Quand on parle d’alternative, on pointe souvent la faillite de l’Union Soviétique stalinienne. Pour nous, l’Union Soviétique était une terrible caricature du socialisme. Néanmoins, la chute de l’Union Soviétique a constitué une grande défaite pour le mouvement ouvrier. Avec cette disparition, le seul système qui n’était pas basé sur le capitalisme avait disparu. Le capitalisme n’a en ce sens jamais «gagné», comme certains l’ont évoqué, il a juste survécu au stalinisme, malgré le fait que le capitalisme était déjà à la veille d’une récession sérieuse. Postposer les problèmes n’a pas conduit à leur destruction.

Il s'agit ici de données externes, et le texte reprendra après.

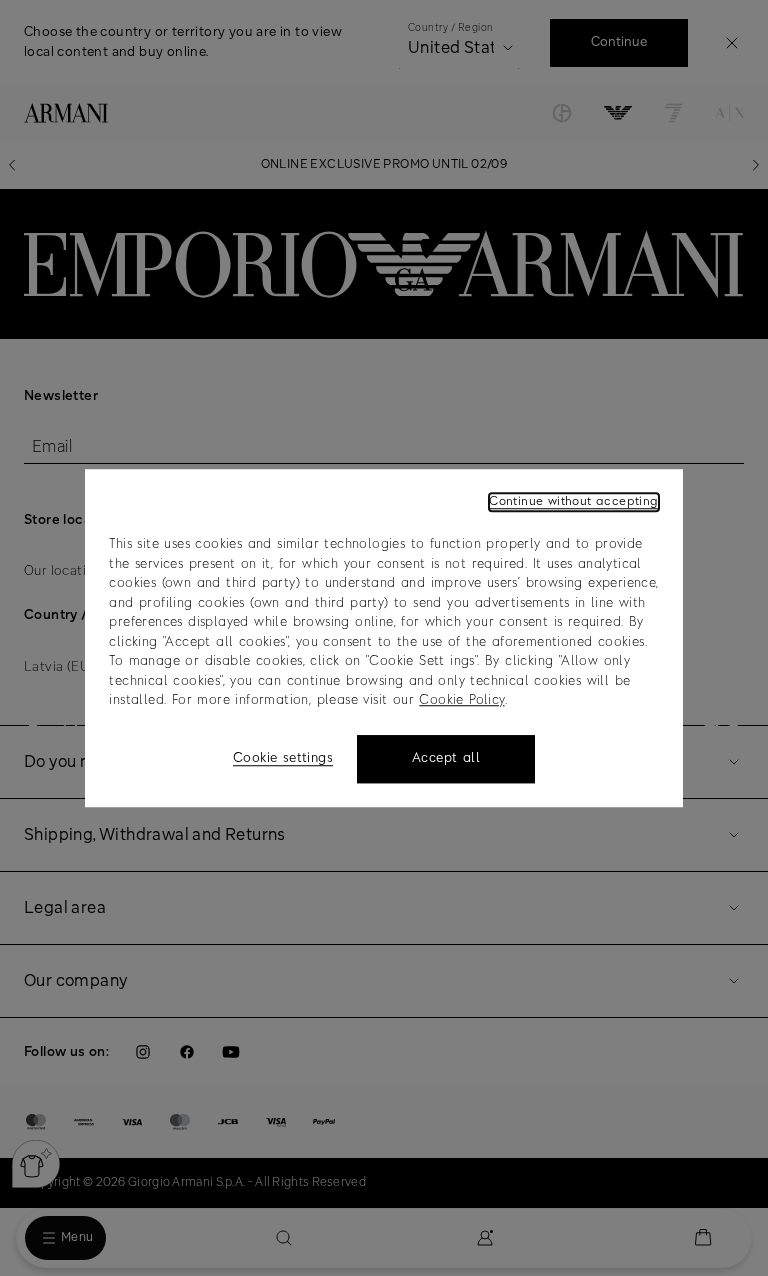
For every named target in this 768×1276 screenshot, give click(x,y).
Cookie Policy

Quel est alors le rôle du gouvernement dans cette catastrophe? Dans une société capitaliste, le gouvernement est obligé de faire tourner les choses pour garantir l’accumulation du capital. Les profits ont été maximalisés par une politique néolibérale ces dernières années: la casse des services publics, les privations et les baisses de charges patronales. Que l’on en arrive aujourd’hui à procéder à des nationalisations pour sauver ce qui reste du système illustre justement la faillite de ces recettes néolibérales. La classe capitaliste est obligée de reprendre à son compte des recettes socialistes pour garantir ses propres intérêts : le socialisme pour les riches : «encaisser les profits, collectiviser les pertes».
On ne parle pas ici du socialisme tel que Marx le voyait comme alternative au capitalisme. Le socialisme, selon Marx, est la transition vers le communisme. Le socialisme signifie que les secteurs clés de l’économie sont mis sous le contrôle démocratique des travailleurs. L’énergie, l’alimentation, les banques etc. seront utilisées comme des services publics dans l’intérêt de la population et pas dans une logique de profit. Ceci conduirait à terme à la fin des différences de classes, et ainsi l’Etat tel que nous le connaissons aujourd’hui deviendrait superflu. La raison qui pousse le professeur Albrecht à prétendre aujourd’hui que la «doctrine» marxiste affirme que l’Etat a disparu aujourd’hui est un grand mystère pour nous.
Marx a toujours dit que le capitalisme a été un moment un système progressiste en permettant l’industrialisation et des incroyables pas en avant. Mais un jour, chaque système se heurte à ses limites. Le capitalisme ne joue clairement plus aujourd’hui de rôle progressiste. Le capitalisme est devenu un frein à l’émancipation des peuples, détruit l’environnement et même ses propres produits idéologiques un temps progressistes, comme la démocratie et la rationalité. Finalement, même sa propre production souffre du système. Plus que jamais, une alternative socialiste est nécessaire.
Ce texte démontre que la gauche lit encore bel et bien Karl Marx. Nous ne pouvons que conseiller le professeur Albrecht de faire la même chose afin d’éviter de dire autant d’erreurs à cause d’une connaissance limitée du marxisme.